* What the task requires
Transcribe the stretch of entries below from the line with "Image resolution: width=1082" through the line with "Task: Open 株式設定 in the sidebar", exactly and with both ends included; leave out all other lines.
══ Recorded data ══
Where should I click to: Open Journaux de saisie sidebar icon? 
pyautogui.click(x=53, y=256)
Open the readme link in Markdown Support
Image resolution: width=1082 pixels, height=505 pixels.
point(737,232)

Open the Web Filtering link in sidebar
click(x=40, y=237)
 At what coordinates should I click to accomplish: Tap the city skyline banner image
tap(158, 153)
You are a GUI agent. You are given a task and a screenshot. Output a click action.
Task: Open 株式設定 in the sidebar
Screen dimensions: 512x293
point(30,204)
═══
══ Recorded data ══
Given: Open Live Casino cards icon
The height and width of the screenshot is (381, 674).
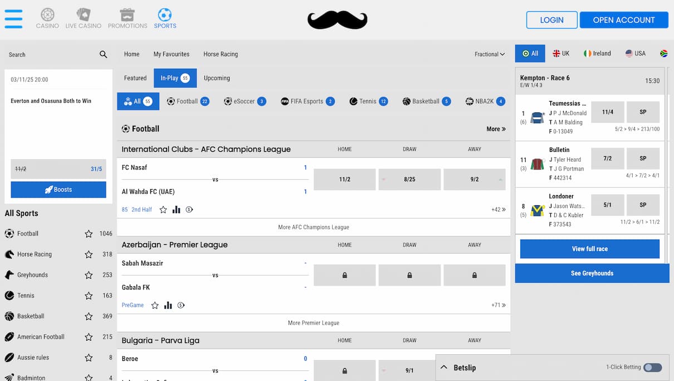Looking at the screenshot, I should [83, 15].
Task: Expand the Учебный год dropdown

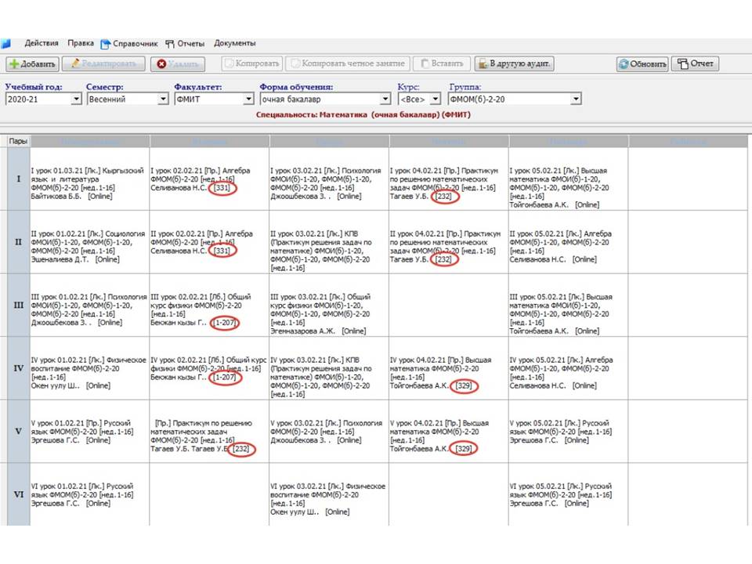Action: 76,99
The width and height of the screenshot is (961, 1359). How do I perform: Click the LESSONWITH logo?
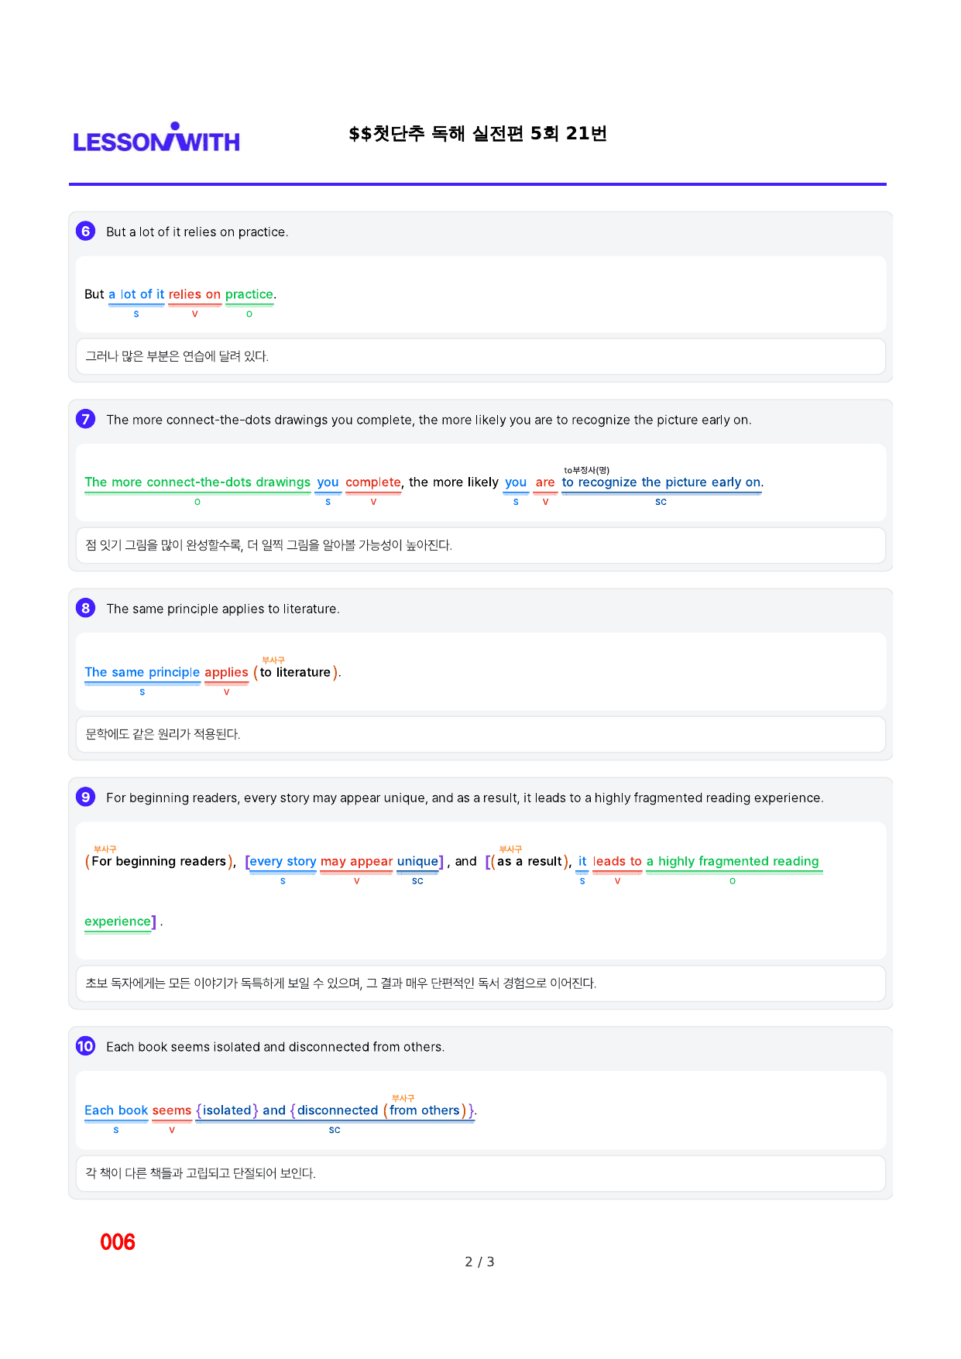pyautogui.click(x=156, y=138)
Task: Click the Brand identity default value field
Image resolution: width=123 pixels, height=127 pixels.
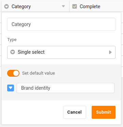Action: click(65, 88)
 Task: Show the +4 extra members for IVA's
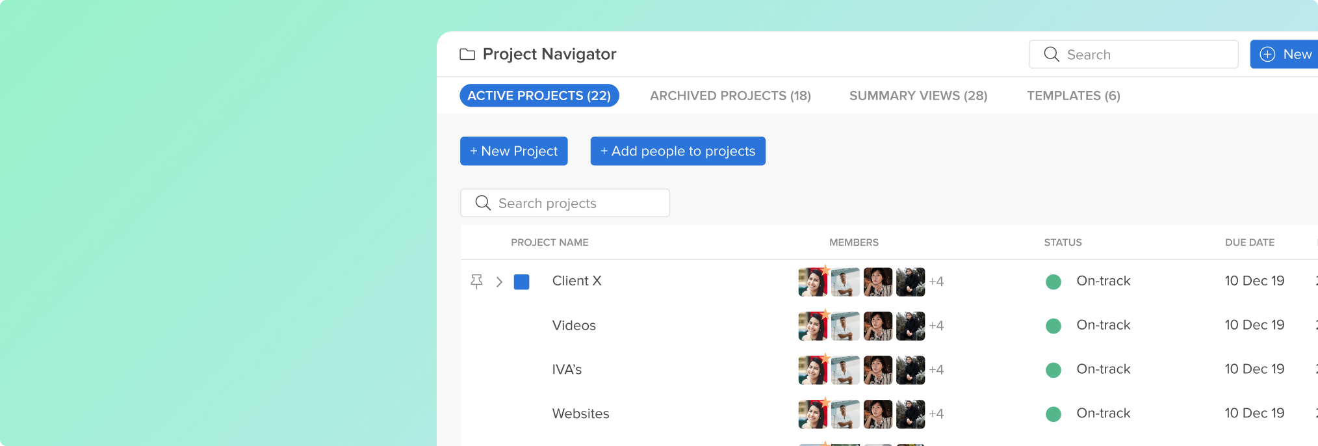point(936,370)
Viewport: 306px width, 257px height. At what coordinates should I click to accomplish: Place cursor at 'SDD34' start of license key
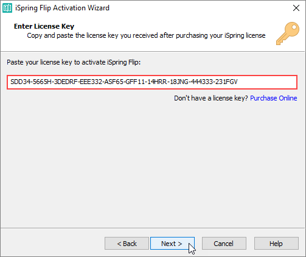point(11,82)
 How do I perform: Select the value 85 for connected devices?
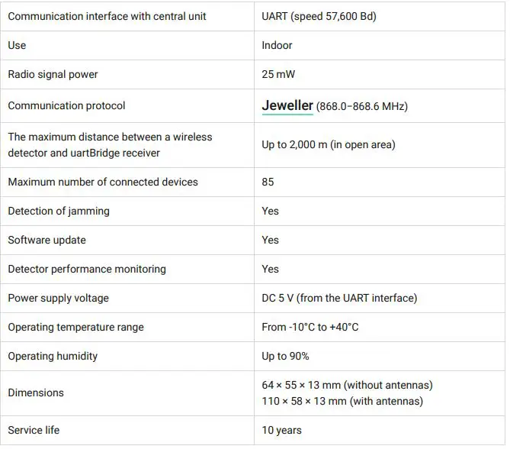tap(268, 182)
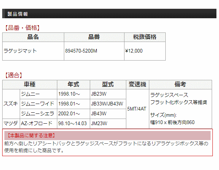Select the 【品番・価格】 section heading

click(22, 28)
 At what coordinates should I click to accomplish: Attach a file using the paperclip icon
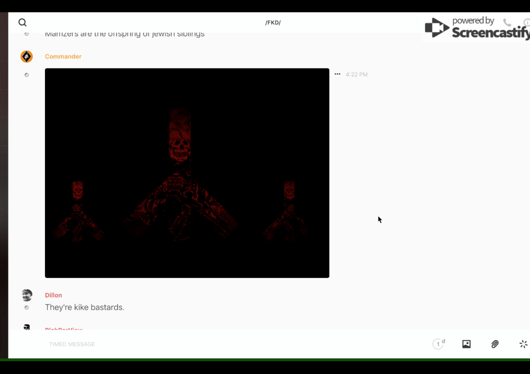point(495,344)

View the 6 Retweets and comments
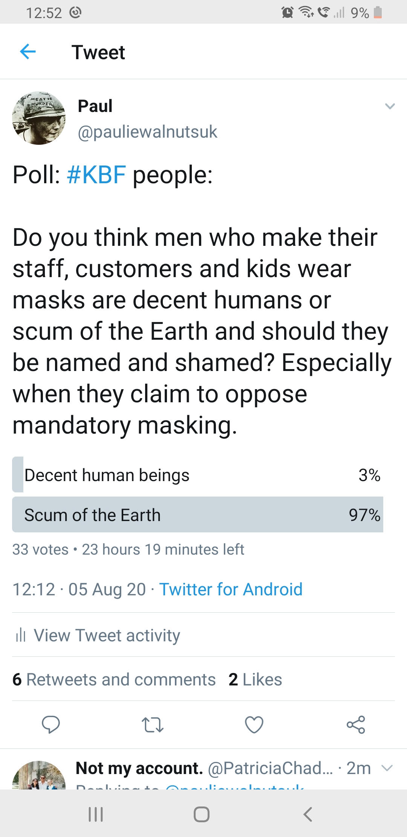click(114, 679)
═══
* Task result
Image resolution: width=1082 pixels, height=505 pixels.
point(737,232)

Open the Web Filtering link in sidebar
click(x=40, y=237)
 At what coordinates should I click to accomplish: Tap the city skyline banner image
tap(158, 153)
You are a GUI agent. You are given a task and a screenshot. Output a click action.
Task: Open 株式設定 in the sidebar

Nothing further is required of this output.